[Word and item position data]
□ □ □ □ □ □ □

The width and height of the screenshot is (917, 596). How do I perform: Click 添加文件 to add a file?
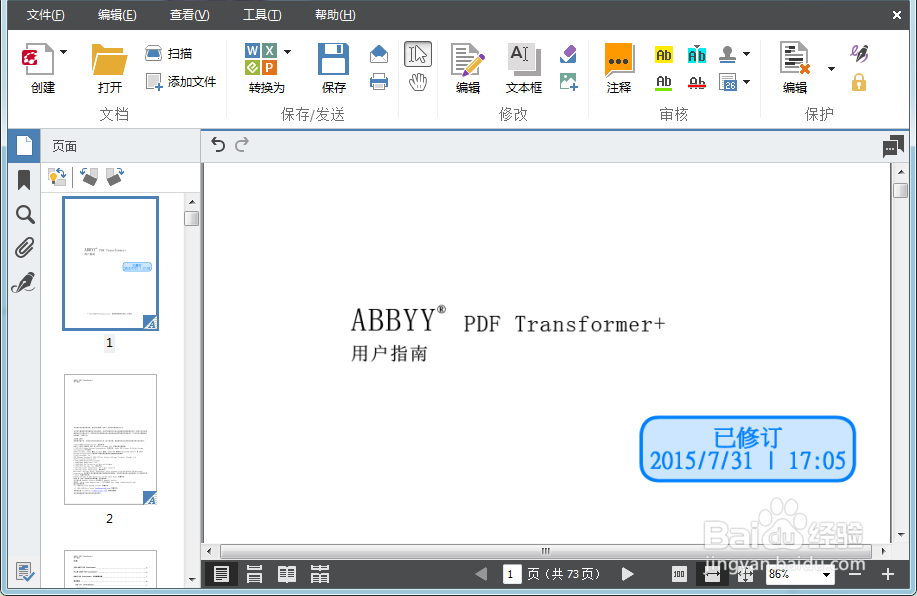[181, 82]

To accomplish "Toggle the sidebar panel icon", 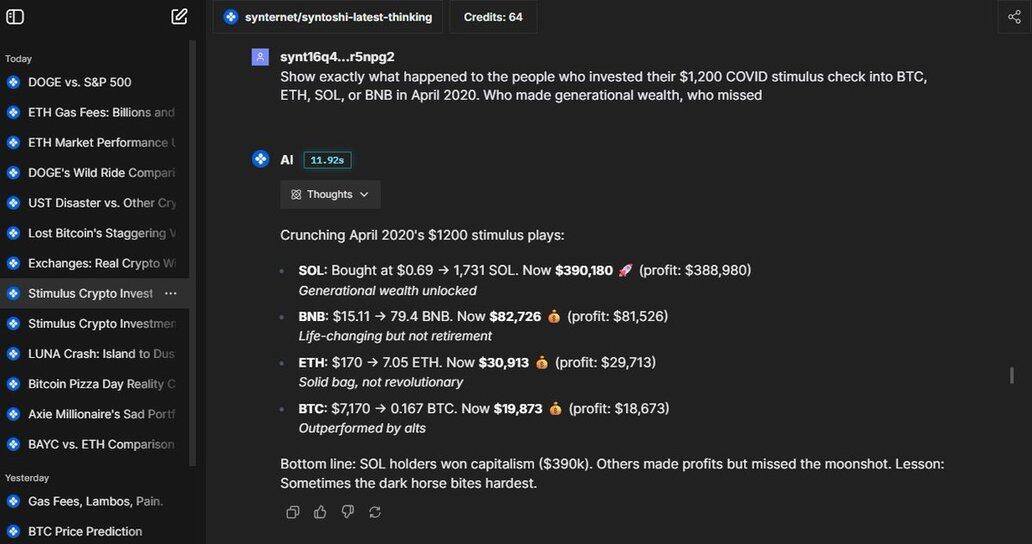I will click(15, 16).
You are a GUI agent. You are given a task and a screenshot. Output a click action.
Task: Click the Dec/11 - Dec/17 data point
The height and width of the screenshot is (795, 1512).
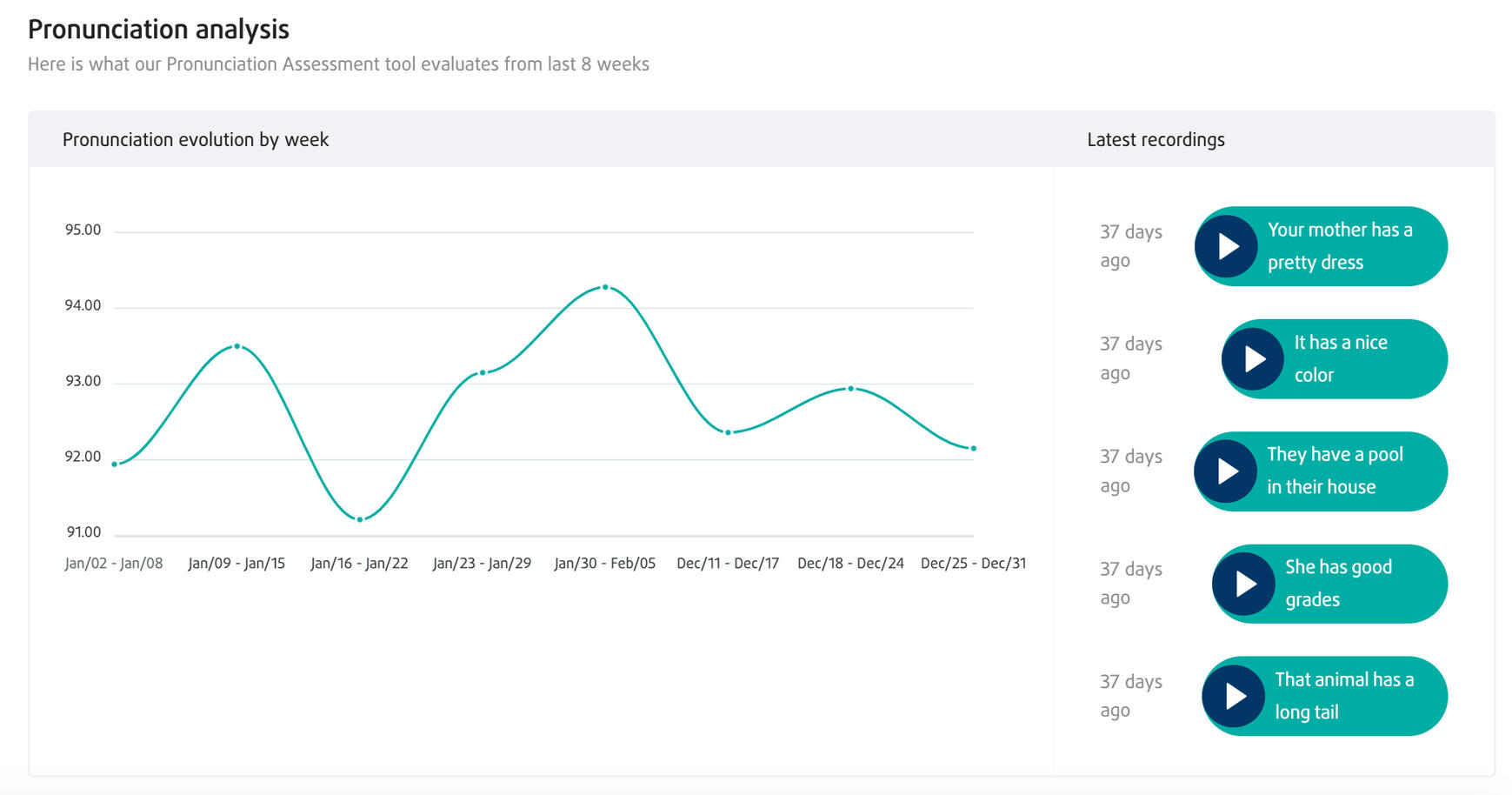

□ □ □ □ □ □ □

• Brief: Output the data from the line with "You are a GUI" to the end of the data as a JSON list of strings, one per line. Omit blank lines and the pictures.

• Solution:
[
  "You are a GUI agent. You are given a task and a screenshot. Output a click action.",
  "Task: Click the Dec/11 - Dec/17 data point",
  "The height and width of the screenshot is (795, 1512)."
]